** RAW DATA **
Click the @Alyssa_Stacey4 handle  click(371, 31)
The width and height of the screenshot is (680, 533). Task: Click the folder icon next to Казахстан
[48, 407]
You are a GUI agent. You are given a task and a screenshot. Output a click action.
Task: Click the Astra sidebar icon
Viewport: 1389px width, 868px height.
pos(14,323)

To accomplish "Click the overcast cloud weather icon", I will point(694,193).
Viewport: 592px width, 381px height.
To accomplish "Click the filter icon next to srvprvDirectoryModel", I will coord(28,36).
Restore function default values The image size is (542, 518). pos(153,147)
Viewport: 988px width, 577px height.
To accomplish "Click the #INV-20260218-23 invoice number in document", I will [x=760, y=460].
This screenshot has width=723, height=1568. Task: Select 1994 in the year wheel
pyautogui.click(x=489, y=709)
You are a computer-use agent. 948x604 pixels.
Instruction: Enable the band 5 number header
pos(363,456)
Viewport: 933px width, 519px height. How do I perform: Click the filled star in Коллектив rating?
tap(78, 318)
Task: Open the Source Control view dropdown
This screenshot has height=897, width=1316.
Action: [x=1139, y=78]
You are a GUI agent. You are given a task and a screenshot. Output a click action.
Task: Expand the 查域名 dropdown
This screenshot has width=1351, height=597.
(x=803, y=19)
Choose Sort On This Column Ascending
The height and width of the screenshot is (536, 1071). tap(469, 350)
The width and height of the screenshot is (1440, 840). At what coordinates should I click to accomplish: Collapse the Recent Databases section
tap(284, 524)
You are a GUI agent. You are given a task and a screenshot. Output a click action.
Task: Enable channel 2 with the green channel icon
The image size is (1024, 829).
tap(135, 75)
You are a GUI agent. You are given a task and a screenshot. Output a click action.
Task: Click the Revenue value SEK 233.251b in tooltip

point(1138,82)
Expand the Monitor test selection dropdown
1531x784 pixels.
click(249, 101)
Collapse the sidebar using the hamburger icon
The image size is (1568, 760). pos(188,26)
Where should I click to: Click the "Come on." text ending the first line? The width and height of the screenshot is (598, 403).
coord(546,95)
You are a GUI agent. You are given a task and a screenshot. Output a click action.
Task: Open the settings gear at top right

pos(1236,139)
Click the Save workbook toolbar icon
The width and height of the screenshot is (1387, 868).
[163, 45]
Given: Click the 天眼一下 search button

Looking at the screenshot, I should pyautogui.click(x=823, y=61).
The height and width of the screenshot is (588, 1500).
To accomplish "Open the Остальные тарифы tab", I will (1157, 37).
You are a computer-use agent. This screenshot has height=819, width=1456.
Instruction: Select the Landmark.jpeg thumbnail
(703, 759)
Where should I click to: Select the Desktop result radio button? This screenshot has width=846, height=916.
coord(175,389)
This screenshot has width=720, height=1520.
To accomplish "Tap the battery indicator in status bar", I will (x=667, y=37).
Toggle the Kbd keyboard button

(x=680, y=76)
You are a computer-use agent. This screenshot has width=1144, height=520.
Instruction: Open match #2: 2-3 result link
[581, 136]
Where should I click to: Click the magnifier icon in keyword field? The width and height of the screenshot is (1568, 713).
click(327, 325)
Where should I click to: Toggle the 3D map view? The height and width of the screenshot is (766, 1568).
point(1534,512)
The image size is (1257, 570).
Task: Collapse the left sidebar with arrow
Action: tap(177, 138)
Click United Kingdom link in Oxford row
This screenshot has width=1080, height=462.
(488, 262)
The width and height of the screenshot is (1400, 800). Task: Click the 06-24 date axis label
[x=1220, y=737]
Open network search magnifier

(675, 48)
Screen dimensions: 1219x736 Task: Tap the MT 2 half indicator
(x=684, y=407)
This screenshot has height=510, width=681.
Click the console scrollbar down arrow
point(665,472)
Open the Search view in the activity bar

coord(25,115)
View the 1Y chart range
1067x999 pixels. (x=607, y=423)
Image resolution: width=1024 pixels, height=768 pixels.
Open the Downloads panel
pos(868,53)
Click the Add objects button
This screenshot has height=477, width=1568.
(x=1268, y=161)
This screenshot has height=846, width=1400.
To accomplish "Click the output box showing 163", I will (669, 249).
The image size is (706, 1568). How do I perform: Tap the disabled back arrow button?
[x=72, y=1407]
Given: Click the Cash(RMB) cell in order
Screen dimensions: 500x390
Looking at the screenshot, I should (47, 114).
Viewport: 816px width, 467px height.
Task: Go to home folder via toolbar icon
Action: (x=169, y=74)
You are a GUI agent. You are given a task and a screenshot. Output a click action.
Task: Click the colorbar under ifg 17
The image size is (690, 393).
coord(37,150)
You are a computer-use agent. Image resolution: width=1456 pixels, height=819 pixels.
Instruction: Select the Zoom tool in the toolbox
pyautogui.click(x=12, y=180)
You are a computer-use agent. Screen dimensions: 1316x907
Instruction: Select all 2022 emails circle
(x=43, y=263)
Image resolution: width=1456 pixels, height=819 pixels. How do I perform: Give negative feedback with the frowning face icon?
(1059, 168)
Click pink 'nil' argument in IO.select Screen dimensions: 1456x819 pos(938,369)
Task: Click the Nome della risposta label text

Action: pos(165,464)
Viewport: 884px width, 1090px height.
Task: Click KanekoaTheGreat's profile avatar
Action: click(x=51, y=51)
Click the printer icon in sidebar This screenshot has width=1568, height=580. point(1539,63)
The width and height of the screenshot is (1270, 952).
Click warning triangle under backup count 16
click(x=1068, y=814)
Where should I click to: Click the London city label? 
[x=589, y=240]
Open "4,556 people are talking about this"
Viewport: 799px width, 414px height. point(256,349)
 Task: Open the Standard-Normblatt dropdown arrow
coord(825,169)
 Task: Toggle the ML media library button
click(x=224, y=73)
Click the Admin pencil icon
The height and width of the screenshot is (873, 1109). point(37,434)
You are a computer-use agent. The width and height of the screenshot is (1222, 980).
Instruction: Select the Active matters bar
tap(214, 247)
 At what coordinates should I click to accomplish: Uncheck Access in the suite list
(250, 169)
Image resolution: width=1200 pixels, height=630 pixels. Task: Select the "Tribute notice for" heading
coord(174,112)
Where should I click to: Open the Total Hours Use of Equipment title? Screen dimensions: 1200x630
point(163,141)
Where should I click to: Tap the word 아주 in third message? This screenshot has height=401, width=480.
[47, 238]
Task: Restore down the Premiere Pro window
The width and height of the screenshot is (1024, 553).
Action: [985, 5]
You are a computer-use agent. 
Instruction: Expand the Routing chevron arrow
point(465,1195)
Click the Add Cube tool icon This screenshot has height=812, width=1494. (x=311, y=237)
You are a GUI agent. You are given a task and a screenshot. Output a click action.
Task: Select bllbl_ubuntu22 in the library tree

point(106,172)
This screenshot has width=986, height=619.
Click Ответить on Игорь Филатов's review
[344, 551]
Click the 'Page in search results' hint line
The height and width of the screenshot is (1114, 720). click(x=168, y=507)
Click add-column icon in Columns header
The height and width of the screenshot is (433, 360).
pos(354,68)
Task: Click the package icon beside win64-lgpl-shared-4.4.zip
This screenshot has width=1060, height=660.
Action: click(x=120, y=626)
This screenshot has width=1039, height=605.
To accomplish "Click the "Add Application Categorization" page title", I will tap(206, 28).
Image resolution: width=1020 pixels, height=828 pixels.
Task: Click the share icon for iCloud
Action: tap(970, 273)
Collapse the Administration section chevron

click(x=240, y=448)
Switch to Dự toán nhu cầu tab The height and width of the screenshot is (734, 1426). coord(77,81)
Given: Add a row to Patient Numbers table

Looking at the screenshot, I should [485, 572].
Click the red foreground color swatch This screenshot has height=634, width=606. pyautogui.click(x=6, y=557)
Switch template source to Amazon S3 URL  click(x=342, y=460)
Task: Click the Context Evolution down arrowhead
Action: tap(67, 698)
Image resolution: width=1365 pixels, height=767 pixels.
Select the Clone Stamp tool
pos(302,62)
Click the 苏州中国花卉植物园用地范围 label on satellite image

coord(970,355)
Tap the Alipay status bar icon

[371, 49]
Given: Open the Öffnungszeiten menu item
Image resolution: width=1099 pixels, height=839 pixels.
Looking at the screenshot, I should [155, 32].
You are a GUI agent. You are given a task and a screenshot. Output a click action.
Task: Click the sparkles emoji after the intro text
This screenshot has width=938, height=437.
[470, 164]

** GIVEN TASK **
Give the records from the line that has "You are a computer-use agent. Image" through the line that has "Click pink 'nil'", both included, as a JSON list of strings with one string per line and blank lines left out.

** SOLUTION FOR THIS TASK **
[
  "You are a computer-use agent. Image resolution: width=1456 pixels, height=819 pixels.",
  "Instruction: Select the Zoom tool in the toolbox",
  "pyautogui.click(x=12, y=180)",
  "You are a computer-use agent. Screen dimensions: 1316x907",
  "Instruction: Select all 2022 emails circle",
  "(x=43, y=263)",
  "Image resolution: width=1456 pixels, height=819 pixels. How do I perform: Give negative feedback with the frowning face icon?",
  "(1059, 168)",
  "Click pink 'nil' argument in IO.select Screen dimensions: 1456x819 pos(938,369)"
]